Task description
Make a verbatim copy of all the records.

Source material
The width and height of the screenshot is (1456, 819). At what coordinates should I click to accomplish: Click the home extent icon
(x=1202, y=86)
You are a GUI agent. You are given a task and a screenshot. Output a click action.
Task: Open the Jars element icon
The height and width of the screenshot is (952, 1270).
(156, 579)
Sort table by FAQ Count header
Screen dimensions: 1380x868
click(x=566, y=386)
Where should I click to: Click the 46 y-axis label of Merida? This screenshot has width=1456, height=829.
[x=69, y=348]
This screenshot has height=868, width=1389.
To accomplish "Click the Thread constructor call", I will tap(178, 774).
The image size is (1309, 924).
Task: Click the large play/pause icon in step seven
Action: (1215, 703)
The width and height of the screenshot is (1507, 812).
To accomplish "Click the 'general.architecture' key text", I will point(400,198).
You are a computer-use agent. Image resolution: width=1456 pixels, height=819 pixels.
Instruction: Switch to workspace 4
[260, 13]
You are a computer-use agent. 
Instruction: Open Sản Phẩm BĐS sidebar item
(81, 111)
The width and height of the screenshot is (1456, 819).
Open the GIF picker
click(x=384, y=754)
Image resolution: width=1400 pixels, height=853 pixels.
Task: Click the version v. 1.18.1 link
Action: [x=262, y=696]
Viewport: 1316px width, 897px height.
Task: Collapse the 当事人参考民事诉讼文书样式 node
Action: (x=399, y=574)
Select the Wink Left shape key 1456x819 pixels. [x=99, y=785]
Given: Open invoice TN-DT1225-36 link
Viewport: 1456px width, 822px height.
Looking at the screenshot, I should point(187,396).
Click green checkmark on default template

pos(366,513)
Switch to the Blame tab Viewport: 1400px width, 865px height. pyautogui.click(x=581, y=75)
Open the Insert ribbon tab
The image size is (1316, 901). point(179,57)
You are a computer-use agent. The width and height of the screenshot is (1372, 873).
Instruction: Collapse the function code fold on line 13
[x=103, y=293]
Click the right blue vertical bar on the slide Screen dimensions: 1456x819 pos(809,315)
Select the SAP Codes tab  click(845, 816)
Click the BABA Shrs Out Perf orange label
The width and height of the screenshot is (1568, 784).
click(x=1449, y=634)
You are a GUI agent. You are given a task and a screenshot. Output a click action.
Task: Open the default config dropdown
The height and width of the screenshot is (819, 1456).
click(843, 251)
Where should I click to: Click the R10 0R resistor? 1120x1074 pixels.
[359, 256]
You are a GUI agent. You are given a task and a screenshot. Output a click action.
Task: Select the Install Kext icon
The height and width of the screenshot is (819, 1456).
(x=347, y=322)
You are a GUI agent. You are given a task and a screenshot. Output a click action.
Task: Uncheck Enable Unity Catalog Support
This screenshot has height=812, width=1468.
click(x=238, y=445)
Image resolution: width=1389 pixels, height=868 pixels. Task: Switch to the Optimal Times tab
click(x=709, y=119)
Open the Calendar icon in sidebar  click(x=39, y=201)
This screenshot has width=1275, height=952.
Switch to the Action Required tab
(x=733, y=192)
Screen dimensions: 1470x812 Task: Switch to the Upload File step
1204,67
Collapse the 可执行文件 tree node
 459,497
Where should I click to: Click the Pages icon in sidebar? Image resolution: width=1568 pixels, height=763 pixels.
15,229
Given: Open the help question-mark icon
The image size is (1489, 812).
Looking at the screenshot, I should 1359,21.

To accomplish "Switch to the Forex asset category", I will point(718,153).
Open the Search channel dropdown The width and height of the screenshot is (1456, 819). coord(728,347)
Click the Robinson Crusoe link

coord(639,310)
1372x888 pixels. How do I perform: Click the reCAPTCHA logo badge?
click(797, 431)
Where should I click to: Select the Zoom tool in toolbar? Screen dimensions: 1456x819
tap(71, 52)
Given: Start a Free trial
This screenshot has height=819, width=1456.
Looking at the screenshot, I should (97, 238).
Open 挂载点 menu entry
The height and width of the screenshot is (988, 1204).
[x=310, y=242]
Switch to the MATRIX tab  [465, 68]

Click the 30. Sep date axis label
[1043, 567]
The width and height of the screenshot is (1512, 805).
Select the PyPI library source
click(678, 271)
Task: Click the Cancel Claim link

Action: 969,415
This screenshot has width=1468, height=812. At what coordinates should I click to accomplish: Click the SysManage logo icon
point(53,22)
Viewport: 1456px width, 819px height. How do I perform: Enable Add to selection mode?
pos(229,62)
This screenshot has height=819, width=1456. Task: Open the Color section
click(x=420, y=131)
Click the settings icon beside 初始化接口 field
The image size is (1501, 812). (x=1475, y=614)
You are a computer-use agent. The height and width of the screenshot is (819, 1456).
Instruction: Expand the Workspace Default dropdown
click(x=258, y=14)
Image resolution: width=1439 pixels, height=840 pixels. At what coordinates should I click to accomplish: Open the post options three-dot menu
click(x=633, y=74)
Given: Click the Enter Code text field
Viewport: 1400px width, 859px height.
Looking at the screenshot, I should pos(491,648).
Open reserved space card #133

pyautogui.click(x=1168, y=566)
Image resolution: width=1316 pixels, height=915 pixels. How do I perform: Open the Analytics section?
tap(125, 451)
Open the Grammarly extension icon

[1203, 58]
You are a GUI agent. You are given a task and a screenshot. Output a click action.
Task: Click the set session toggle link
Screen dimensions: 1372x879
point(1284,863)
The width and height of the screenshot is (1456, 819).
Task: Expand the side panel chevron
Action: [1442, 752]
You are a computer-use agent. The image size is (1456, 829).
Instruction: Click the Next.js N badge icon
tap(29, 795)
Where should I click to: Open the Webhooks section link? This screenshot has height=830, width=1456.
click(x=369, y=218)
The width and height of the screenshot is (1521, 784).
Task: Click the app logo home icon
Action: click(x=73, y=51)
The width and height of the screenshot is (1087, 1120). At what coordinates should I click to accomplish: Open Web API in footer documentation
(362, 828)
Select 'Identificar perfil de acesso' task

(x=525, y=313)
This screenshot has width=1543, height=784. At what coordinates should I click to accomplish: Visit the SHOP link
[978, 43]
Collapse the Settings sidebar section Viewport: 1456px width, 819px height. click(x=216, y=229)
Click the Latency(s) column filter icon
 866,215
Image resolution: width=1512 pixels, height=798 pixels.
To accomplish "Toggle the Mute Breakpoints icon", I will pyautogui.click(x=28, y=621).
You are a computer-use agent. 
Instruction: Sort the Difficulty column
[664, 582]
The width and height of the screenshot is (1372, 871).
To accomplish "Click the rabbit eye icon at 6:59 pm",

Written response
The width and height of the screenshot is (1456, 819). At what coordinates should I click to accomplish: Click the home extent icon
(x=1202, y=86)
You are a GUI agent. You are given a task and a screenshot. Output a click action.
Task: Open the Jars element icon
The height and width of the screenshot is (952, 1270).
(156, 579)
Sort table by FAQ Count header
Screen dimensions: 1380x868
click(x=566, y=386)
Where should I click to: Click the 46 y-axis label of Merida? This screenshot has width=1456, height=829.
[x=69, y=348]
This screenshot has height=868, width=1389.
To accomplish "Click the Thread constructor call", I will tap(178, 774).
The image size is (1309, 924).
Task: Click the large play/pause icon in step seven
Action: (1215, 703)
The width and height of the screenshot is (1507, 812).
To accomplish "Click the 'general.architecture' key text", I will point(400,198).
You are a computer-use agent. Image resolution: width=1456 pixels, height=819 pixels.
Instruction: Switch to workspace 4
[260, 13]
You are a computer-use agent. 
Instruction: Open Sản Phẩm BĐS sidebar item
(81, 111)
The width and height of the screenshot is (1456, 819).
Open the GIF picker
click(x=384, y=754)
Image resolution: width=1400 pixels, height=853 pixels.
Task: Click the version v. 1.18.1 link
Action: [x=262, y=696]
Viewport: 1316px width, 897px height.
Task: Collapse the 当事人参考民事诉讼文书样式 node
Action: (x=399, y=574)
Select the Wink Left shape key 1456x819 pixels. [x=99, y=785]
Given: Open invoice TN-DT1225-36 link
Viewport: 1456px width, 822px height.
Looking at the screenshot, I should point(187,396).
Click green checkmark on default template

pos(366,513)
Switch to the Blame tab Viewport: 1400px width, 865px height. pyautogui.click(x=581, y=75)
Open the Insert ribbon tab
The image size is (1316, 901). point(179,57)
You are a computer-use agent. The width and height of the screenshot is (1372, 873).
Instruction: Collapse the function code fold on line 13
[x=103, y=293]
Click the right blue vertical bar on the slide Screen dimensions: 1456x819 pos(809,315)
Select the SAP Codes tab  click(845, 816)
Click the BABA Shrs Out Perf orange label
The width and height of the screenshot is (1568, 784).
click(x=1449, y=634)
You are a GUI agent. You are given a task and a screenshot. Output a click action.
Task: Open the default config dropdown
The height and width of the screenshot is (819, 1456).
click(843, 251)
Where should I click to: Click the R10 0R resistor? 1120x1074 pixels.
[359, 256]
You are a GUI agent. You are given a task and a screenshot. Output a click action.
Task: Select the Install Kext icon
The height and width of the screenshot is (819, 1456).
(x=347, y=322)
You are a GUI agent. You are given a task and a screenshot. Output a click action.
Task: Uncheck Enable Unity Catalog Support
This screenshot has height=812, width=1468.
click(x=238, y=445)
Image resolution: width=1389 pixels, height=868 pixels. Task: Switch to the Optimal Times tab
click(x=709, y=119)
Open the Calendar icon in sidebar  click(x=39, y=201)
This screenshot has width=1275, height=952.
Switch to the Action Required tab
(x=733, y=192)
Screen dimensions: 1470x812 Task: Switch to the Upload File step
1204,67
Collapse the 可执行文件 tree node
 459,497
Where should I click to: Click the Pages icon in sidebar? Image resolution: width=1568 pixels, height=763 pixels.
15,229
Given: Open the help question-mark icon
The image size is (1489, 812).
Looking at the screenshot, I should 1359,21.

To accomplish "Switch to the Forex asset category", I will point(718,153).
Open the Search channel dropdown The width and height of the screenshot is (1456, 819). coord(728,347)
Click the Robinson Crusoe link

coord(639,310)
1372x888 pixels. How do I perform: Click the reCAPTCHA logo badge?
click(797, 431)
Where should I click to: Select the Zoom tool in toolbar? Screen dimensions: 1456x819
tap(71, 52)
Given: Start a Free trial
This screenshot has height=819, width=1456.
Looking at the screenshot, I should (97, 238).
Open 挂载点 menu entry
The height and width of the screenshot is (988, 1204).
[x=310, y=242]
Switch to the MATRIX tab  [465, 68]

Click the 30. Sep date axis label
[1043, 567]
The width and height of the screenshot is (1512, 805).
Select the PyPI library source
click(678, 271)
Task: Click the Cancel Claim link

Action: 969,415
This screenshot has width=1468, height=812. At what coordinates should I click to accomplish: Click the SysManage logo icon
point(53,22)
Viewport: 1456px width, 819px height. How do I perform: Enable Add to selection mode?
pos(229,62)
This screenshot has height=819, width=1456. Task: Open the Color section
click(x=420, y=131)
Click the settings icon beside 初始化接口 field
The image size is (1501, 812). (x=1475, y=614)
You are a computer-use agent. The height and width of the screenshot is (819, 1456).
Instruction: Expand the Workspace Default dropdown
click(x=258, y=14)
Image resolution: width=1439 pixels, height=840 pixels. At what coordinates should I click to accomplish: Open the post options three-dot menu
click(x=633, y=74)
Given: Click the Enter Code text field
Viewport: 1400px width, 859px height.
Looking at the screenshot, I should pos(491,648).
Open reserved space card #133

pyautogui.click(x=1168, y=566)
Image resolution: width=1316 pixels, height=915 pixels. How do I perform: Open the Analytics section?
tap(125, 451)
Open the Grammarly extension icon

[1203, 58]
You are a GUI agent. You are given a task and a screenshot. Output a click action.
Task: Click the set session toggle link
Screen dimensions: 1372x879
point(1284,863)
The width and height of the screenshot is (1456, 819).
Task: Expand the side panel chevron
Action: [1442, 752]
You are a computer-use agent. The image size is (1456, 829).
Instruction: Click the Next.js N badge icon
tap(29, 795)
Where should I click to: Open the Webhooks section link? This screenshot has height=830, width=1456.
click(x=369, y=218)
The width and height of the screenshot is (1521, 784).
Task: Click the app logo home icon
Action: click(x=73, y=51)
The width and height of the screenshot is (1087, 1120). At what coordinates should I click to accomplish: Open Web API in footer documentation
(362, 828)
Select 'Identificar perfil de acesso' task

(x=525, y=313)
This screenshot has width=1543, height=784. At what coordinates should I click to accomplish: Visit the SHOP link
[978, 43]
Collapse the Settings sidebar section Viewport: 1456px width, 819px height. click(x=216, y=229)
Click the Latency(s) column filter icon
 866,215
Image resolution: width=1512 pixels, height=798 pixels.
To accomplish "Toggle the Mute Breakpoints icon", I will pyautogui.click(x=28, y=621).
You are a computer-use agent. 
Instruction: Sort the Difficulty column
[664, 582]
The width and height of the screenshot is (1372, 871).
To accomplish "Click the rabbit eye icon at 6:59 pm",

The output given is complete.